--- Tareas a realizar ---
1: En el texto sobre la Operación Bikini, ¿qué plan tenía Clara para su cita del domingo?
2: Prolonga el texto sobre la Operación Bikini a partir de su última oración.

El domingo pasado se me volvió a revelar la decadencia de la sociedad moderna: Clara vino a tomar un café a casa, me contó que esa tarde tenía una cita con un tipo que le hacía un poco de gracia y que el plan -paren las máquinas- era ir a correr y merendar fruta. Ir a correr. Merendar fruta. Yo aspiré muy despacio mi cigarro y le di un sorbo al café, con los ojos huecos, como contemplando una inhumación. Entendí que la había perdido. Era una runner en celo. “¿Qué te pasa?”, me preguntó. “Qué me va a pasar, corazón. Que prefiero un tiro en la pierna”.
Pensé que no se me ocurre nada más escalofriante que pelear por estar guapos hasta en domingo y, además, como reclamo de seducción. Pensé que estoy hasta el ovario alto de que los histéricos calóricos nos hablen -a los paganos- con cierto paternalismo, con cierto desprecio, como enseñándonos a vivir, y se escandalicen si no salivamos con sus verduras hervidas. Pensé en mí misma saliendo de un after, viéndomelas duras y maduras para encontrar un taxi en el centro de Madrid, con todo cortado por una carrera de esas que organizan los chavales que salen a trotar, como Forest, para buscarse a sí mismos. Coño: ¿para qué están las afueras? Recuerdo que al llegar a casa me hice una tostada con huevo y salmón y me metí en la cama de día, sabiéndome una inadaptada. Una gorda moral, un ser abyecto y embrutecido por los laberintos de la noche, esos espacios medio oníricos donde la libertad aún parece posible. No sonaba tan mal. Al final sonreí y caí frita.
La cosa empezó como un planning moderado de buenas intenciones -hasta ahí, mis aplausos- y ha acabado, lo sabe dios, en un coñazo de dimensiones estratosféricas. Este año la Operación Bikini nos está hostigando y empobreciendo más que la cuesta de enero: mis colegas han ido abandonando lento los bares y los libros para ponerse mallas reflectantes e “ir de entreno”, se miran muy fijo el contorno en el espejo del ascensor -de repente miden a ojo los centímetros- y emplean una lengua probablemente satánica que contiene conceptos como “cheat meal”, que -ya me he enterado- es el único putísimo día de la semana en el que puedes comer cosas que te reconcilien con el planeta. Ana dice que “lo importante no es el gin-tonic, lo importante es lo que lo rodea”, y casi siempre son conversaciones disfrutonas, hilaridades, secretos de sobremesa. ¿A qué jugueteo dialéctico estamos renunciando? Yo ya adelanto que no me puedo poner profunda ni desternillante si me acabo de pimplar un vaso de agua y una tapita de acelgas.

[Datos de elementos y posiciones de texto]
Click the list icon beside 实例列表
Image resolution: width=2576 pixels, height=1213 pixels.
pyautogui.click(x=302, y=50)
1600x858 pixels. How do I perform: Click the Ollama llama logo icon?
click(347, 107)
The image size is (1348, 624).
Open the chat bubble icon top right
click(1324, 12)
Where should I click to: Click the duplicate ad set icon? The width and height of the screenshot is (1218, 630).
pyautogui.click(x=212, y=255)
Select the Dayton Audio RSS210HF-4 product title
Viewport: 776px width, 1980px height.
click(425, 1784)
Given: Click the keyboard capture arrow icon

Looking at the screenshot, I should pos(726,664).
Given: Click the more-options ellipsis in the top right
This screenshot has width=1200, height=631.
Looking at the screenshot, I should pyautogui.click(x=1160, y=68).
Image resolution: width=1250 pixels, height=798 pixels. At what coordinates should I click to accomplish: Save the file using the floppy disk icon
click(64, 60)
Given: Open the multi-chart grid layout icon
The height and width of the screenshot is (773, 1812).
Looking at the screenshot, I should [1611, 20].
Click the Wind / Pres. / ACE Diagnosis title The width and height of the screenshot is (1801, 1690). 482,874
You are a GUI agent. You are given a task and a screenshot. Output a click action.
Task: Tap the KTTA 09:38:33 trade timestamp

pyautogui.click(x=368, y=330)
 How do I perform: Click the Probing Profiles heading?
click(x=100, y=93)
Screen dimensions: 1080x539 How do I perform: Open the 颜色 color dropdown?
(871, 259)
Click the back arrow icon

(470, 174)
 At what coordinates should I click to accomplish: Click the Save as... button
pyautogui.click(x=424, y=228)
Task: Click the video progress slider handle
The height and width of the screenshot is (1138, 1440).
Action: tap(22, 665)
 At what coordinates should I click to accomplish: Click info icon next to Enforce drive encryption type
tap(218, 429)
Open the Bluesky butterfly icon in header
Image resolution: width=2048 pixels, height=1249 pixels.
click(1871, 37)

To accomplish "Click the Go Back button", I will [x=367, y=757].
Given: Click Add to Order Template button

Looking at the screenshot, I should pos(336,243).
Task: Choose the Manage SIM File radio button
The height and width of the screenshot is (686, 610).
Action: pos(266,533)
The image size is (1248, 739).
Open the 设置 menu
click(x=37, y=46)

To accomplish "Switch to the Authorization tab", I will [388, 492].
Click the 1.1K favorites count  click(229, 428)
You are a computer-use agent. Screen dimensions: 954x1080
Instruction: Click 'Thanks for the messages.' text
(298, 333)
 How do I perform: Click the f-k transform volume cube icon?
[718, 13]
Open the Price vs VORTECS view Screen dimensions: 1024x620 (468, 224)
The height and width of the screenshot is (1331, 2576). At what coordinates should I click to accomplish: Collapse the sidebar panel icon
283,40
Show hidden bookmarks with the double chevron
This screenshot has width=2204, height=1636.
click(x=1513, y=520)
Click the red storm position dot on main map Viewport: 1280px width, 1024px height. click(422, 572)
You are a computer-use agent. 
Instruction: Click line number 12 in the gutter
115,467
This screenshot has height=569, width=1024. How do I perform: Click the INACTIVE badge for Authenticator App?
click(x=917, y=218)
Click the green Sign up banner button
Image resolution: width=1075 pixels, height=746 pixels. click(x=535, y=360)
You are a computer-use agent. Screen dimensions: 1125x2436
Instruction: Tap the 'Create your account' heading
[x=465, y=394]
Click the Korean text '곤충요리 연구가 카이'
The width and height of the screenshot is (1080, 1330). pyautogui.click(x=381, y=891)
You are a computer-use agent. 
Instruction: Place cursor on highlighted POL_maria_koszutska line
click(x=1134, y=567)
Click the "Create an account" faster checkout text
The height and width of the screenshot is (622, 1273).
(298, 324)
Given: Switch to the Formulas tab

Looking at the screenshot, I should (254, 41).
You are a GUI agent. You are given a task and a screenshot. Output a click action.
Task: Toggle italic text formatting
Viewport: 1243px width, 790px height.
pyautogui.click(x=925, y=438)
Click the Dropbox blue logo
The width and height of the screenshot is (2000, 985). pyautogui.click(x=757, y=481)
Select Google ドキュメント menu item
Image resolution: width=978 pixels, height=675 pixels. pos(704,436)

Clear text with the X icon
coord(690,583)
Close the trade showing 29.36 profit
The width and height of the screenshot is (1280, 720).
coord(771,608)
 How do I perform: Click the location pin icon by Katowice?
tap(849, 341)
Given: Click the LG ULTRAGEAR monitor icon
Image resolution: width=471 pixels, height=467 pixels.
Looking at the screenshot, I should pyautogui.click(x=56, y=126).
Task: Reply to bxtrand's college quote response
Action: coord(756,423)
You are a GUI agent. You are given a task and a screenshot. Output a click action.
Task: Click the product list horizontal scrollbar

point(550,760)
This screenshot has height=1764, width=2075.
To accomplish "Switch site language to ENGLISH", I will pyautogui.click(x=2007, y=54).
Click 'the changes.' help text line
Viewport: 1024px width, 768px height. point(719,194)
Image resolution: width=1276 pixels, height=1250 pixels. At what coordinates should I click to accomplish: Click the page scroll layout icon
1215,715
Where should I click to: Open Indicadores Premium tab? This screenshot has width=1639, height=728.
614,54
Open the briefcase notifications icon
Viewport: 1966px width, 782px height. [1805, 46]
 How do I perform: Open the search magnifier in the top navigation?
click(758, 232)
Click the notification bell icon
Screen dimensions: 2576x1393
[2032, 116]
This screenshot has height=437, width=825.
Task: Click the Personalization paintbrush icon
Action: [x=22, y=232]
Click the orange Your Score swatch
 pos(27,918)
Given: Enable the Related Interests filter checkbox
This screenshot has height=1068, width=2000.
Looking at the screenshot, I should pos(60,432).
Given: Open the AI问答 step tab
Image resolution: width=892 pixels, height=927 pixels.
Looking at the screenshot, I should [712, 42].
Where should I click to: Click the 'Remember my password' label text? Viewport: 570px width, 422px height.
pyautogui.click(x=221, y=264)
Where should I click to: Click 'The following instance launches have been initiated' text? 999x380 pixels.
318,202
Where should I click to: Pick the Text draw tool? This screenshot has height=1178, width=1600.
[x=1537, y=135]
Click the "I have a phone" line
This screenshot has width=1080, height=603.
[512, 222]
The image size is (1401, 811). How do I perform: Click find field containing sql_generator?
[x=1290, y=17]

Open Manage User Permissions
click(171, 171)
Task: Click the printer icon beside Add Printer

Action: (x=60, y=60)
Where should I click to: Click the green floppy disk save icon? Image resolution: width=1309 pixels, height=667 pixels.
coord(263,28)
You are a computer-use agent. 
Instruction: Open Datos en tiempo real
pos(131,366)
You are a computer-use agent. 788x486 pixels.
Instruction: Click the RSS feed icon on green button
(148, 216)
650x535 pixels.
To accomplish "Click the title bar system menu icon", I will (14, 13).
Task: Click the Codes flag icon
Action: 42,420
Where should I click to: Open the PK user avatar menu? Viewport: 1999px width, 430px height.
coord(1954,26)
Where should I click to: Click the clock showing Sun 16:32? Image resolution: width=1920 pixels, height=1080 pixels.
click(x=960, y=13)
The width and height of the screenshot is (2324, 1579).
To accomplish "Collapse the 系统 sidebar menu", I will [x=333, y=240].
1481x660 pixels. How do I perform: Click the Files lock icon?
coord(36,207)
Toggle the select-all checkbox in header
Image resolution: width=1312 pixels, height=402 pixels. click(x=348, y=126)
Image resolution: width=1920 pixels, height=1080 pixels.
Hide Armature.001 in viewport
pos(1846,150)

--- Resultados del ejercicio ---
1: Ir a correr y merendar fruta.

2:
No sé: me aprieta el corazón pensar que hay quien ya no recuerda el sabor de las patatas bravas, ese manjar castizo que está muriendo a manos de los batidos diuréticos. Me escuece mi alma animal cuando imagino que, mientras yo me acurruco en el sofá y enlazo películas de Yorgos Lanthimos con la cabeza echada a volar, hay peña ahí fuera en guerra sin cuartel por su vientre pétreo. “No consigo entender por qué todo tiene que estar bien hecho, no me atrevo a salir de la cama y afrontar todos los días la tiranía de la perfección”, escribía Ray Loriga.
Me río yo de los que dicen “lo hago sólo por salud”: no, ahí debajo hay sexo, como en la segunda capa de la mayoría de acciones vitales. Ahí laten las ansias de gustar. Mis coetáneos se han entregado a la guapura canónica -con hambre y obsesión de por medio-, pero el precio a pagar es muy alto: la distensión, la anarquía, la alegría… que también son formas de belleza. Será que la hermosura, a pesar de los mantras de las revistas femeninas y de los decálogos de los gurús de las pesas, depende de mecanismos extraños. Será que cuanto más se intenta atrapar, más resbala. En eso se parece al placer: no puede forzarse, no puede teledirigirse, es infértil planearlo.
La mayoría de personas sugestivas que me rodean ni siquiera saben que lo son, o quizá lo son precisamente por eso. Siempre les digo a mis camaradas -hombres y mujeres- que no se angustien tanto: quien quiera acostarse con ellos, lo va a hacer igual kilo arriba, kilo abajo. Y quien no quiera, no lo hará, aunque exploten al máximo sus capacidades físicas. El deseo, por suerte, va por delante de nuestros cálculos y es más sabio y más primario.
Reivindico una vida razonablemente sana sin que deje de ser grata. Reivindico la pereza como derecho fundamental y la necesidad de mimarnos más por dentro: a ver qué estamos cimentando aquí, bajo la cáscara, a ver qué desierto interior nos puebla cuando llegue la vejez y se acerque el cementerio. Yo se lo canto en broma a mis colegas, editando la canción de Los Sirex: “Que se mueran los fitness, que no quede ninguno, ninguno, ninguno...”. Pero estoy tranquila: sé que regresarán a la cueva mágica de los bares con el invierno. Del deporte también se sale. Os espero a este lado, con el whisky y los brazos abiertos.